Background: Building a diverse hospitalist workforce is of paramount importance as a growing number of studies demonstrate the value of diverse teams on patient care (reference 1). A 2019 Association of American Medical Colleges report on race/ethnicity data of full-time academic medicine faculty showed that 3.6% self-identified as Black or African American, and 5.5% self-identified as LatinX or Hispanic, which is not representative of the U.S. population (reference 2). These patterns continue to be reflected in the hospital medicine workforce and leadership across the nation. A holistic review framework can serve as a strategy to hire a diverse healthcare workforce; however, many hospitalist groups do not have experience in applying holistic review principles to the recruitment and hiring process.

Purpose: Develop and implement a standardized and effective workflow for reviewing hospitalist applicants utilizing principles of holistic review at an academic hospital medicine division at a large, tertiary care urban hospital. The aim is to improve the recruitment and hiring experience for applicants and to increase the number of individuals who identify as underrepresented in medicine (URM) in our division.

Description: Holistic review refers to a mission-aligned selection process that considers applicants’ broad range of attributes and experiences in addition to more traditionally assessed metrics such as awards, honors, and positions held (reference 3).

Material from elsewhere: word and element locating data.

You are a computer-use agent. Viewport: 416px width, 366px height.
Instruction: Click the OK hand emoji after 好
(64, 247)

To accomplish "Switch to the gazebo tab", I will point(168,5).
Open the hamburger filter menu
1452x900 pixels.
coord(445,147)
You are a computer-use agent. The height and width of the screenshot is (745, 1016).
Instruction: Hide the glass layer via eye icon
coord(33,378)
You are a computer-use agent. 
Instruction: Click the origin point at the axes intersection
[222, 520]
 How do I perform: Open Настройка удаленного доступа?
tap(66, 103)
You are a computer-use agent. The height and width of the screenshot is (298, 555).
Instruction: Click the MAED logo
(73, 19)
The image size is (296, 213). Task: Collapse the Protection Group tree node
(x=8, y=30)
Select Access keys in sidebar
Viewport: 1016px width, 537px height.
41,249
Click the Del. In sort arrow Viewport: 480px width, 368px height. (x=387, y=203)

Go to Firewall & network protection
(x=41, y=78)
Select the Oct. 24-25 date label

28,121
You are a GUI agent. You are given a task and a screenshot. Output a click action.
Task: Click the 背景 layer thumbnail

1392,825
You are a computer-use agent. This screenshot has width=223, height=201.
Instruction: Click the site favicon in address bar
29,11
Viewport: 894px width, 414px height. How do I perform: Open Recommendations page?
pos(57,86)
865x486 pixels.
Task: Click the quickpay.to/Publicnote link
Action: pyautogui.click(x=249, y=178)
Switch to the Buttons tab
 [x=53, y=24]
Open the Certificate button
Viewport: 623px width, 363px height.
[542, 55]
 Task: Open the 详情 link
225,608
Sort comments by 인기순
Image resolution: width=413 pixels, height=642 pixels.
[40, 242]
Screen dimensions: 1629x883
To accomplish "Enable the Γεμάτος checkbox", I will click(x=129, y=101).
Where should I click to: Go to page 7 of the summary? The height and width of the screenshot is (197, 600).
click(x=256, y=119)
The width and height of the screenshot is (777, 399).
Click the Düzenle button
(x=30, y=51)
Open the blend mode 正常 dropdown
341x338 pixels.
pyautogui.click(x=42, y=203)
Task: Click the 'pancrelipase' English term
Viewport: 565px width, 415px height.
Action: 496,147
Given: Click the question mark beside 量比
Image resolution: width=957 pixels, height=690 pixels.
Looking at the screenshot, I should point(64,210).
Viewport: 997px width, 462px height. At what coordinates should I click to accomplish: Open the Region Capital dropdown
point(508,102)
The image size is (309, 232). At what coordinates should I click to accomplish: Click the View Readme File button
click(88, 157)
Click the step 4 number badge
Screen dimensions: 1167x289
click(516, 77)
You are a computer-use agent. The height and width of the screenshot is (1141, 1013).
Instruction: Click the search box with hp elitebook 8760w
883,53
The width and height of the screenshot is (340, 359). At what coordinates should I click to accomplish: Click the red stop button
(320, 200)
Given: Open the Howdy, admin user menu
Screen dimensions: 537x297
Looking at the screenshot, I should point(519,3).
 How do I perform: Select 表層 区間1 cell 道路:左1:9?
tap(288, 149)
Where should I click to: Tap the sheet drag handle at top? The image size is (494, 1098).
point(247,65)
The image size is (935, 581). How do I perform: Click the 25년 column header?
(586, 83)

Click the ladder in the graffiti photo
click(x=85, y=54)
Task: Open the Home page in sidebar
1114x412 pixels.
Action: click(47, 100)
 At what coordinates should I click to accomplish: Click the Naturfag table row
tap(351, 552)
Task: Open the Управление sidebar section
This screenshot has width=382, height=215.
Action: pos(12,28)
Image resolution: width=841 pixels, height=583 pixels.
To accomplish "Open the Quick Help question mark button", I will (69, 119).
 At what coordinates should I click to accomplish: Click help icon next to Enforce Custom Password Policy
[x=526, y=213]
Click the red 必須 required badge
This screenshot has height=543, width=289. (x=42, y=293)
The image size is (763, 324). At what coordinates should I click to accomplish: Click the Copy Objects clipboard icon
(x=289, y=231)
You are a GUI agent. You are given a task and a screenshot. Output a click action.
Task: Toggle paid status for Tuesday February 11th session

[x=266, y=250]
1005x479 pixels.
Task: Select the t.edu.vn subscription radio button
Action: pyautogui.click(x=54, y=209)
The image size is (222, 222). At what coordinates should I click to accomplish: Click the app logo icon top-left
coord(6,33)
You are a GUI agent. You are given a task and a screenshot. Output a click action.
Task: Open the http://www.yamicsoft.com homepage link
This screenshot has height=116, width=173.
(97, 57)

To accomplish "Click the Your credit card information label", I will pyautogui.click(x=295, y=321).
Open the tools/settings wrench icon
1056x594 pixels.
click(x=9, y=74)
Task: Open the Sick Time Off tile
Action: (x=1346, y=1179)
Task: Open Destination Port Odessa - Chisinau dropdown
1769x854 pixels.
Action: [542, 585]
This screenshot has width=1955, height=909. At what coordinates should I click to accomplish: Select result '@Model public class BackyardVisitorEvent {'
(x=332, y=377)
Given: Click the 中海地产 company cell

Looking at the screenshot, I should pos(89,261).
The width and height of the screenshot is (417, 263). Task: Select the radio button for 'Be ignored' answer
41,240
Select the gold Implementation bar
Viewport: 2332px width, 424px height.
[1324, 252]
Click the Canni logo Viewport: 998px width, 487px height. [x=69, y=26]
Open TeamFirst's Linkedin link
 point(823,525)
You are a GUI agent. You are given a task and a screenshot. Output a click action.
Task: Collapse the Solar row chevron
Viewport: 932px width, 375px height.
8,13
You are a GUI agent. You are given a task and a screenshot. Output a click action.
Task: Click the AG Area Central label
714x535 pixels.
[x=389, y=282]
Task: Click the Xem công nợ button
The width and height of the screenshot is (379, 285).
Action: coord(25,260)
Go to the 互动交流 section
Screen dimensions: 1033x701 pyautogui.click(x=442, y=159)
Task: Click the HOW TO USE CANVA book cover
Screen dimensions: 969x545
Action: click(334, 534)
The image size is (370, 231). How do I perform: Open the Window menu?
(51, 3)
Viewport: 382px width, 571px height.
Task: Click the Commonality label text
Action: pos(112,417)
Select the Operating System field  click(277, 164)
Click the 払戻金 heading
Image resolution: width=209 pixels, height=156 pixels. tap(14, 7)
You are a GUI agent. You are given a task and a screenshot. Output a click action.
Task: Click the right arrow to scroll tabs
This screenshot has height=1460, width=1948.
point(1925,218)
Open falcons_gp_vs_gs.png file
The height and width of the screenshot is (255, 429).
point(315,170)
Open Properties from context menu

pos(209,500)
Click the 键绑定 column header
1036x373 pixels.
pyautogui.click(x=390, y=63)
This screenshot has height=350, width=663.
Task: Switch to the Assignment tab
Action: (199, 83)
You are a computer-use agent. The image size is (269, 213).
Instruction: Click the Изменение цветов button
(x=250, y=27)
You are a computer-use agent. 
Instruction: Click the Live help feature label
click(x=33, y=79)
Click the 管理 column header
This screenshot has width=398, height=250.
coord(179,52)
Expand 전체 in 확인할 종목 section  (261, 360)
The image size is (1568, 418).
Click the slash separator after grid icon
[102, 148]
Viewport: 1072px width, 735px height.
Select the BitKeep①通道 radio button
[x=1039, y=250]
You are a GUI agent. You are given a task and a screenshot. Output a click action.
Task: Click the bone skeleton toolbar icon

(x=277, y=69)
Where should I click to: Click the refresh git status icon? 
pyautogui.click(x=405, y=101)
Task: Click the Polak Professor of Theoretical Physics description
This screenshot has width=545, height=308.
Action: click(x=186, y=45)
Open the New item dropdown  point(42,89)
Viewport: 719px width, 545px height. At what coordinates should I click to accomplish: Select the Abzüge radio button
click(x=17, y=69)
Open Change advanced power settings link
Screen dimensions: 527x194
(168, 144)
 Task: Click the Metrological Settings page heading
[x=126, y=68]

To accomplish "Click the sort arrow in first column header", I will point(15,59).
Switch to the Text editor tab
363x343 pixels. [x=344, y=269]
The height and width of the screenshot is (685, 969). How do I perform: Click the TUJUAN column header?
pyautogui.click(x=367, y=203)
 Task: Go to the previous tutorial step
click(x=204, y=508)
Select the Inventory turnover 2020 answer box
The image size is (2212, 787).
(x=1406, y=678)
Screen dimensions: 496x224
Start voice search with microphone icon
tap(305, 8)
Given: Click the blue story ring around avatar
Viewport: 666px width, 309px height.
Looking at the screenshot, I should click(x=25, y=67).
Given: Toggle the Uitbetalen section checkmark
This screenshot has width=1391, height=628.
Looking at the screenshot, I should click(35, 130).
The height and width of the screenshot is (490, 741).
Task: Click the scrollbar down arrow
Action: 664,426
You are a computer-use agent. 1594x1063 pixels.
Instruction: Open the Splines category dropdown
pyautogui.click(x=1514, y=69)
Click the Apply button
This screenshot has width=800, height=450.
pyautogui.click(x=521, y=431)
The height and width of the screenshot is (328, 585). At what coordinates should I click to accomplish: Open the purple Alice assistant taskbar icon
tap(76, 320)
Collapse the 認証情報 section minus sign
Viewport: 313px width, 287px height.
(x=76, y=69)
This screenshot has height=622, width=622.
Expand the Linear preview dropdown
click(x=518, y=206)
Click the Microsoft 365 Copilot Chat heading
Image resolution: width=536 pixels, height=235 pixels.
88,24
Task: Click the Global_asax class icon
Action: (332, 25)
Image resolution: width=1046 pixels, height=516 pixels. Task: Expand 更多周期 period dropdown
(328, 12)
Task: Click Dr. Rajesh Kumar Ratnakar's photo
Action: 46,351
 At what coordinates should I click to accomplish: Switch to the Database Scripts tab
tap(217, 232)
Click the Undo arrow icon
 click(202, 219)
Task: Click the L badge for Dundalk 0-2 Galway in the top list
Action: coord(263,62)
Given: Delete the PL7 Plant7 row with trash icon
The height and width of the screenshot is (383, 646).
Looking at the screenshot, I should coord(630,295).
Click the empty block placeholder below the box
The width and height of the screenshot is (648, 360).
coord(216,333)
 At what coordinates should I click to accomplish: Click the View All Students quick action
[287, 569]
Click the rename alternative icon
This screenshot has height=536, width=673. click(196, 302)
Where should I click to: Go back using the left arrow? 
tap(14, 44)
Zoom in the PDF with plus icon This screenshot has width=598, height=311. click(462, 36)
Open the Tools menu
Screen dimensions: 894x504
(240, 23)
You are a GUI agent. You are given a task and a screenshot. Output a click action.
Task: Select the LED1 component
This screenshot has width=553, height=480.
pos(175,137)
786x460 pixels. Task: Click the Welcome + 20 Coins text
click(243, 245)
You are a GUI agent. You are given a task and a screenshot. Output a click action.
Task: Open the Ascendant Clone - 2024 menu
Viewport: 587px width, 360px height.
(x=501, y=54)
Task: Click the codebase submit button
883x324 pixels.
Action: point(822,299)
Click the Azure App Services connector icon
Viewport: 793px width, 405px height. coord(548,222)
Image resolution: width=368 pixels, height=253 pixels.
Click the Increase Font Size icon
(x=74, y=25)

The conceptual design of our hospital medicine holistic review process was four-fold: 1) determine our guiding principles; 2) align our division’s mission statement with characteristics we value in hospitalist applicants; 3) standardize recruitment and hiring processes to ensure greater equity in applicant experiences and interview evaluations; and 4) provide training on holistic review to those participating in the recruitment and hiring process. In creating our guiding principles, we determined selection criteria would not be solely based on academic experiences, but would equally value broad identities and lived experiences, personal and professional attitudes, interpersonal style and communication, and journey and contributions to medicine. We aligned our division’s mission statement with characteristics we value in applicants, which were clinical excellence, teaching potential, academic potential, contribution to diversity, communication skills, and caring and compassion. Standardized interview questions with an accompanying quantitative and qualitative assessment tool were created to assess each of these domains. Concurrently, we modified our website, job description, and public branding to reflect our mission. Faculty and staff development sessions regarding recruitment and hiring workflows were deployed such that each applicant could be approached and evaluated in a similar manner.

Conclusions: Creating and applying a holistic review process for hospitalist applicants at an academic division is feasible, and remains an ongoing process that is continuously improved. Early results demonstrate that 20% of our new academic hospitalist faculty identify as URM in the most recent hiring year; however, this needs ongoing study to determine effect on retention, and the impact on applicant and faculty satisfaction of the holistic review process remains unknown. Ongoing concurrent steps include continuing to think about diversity broadly and cultivating a sense of inclusion and belonging amongst all faculty and staff.

IMAGE 1: Figure 1. Sample questions for conducting holistic interviews that assess for characteristics our division values in applicants and is aligned with our division’s mission statement.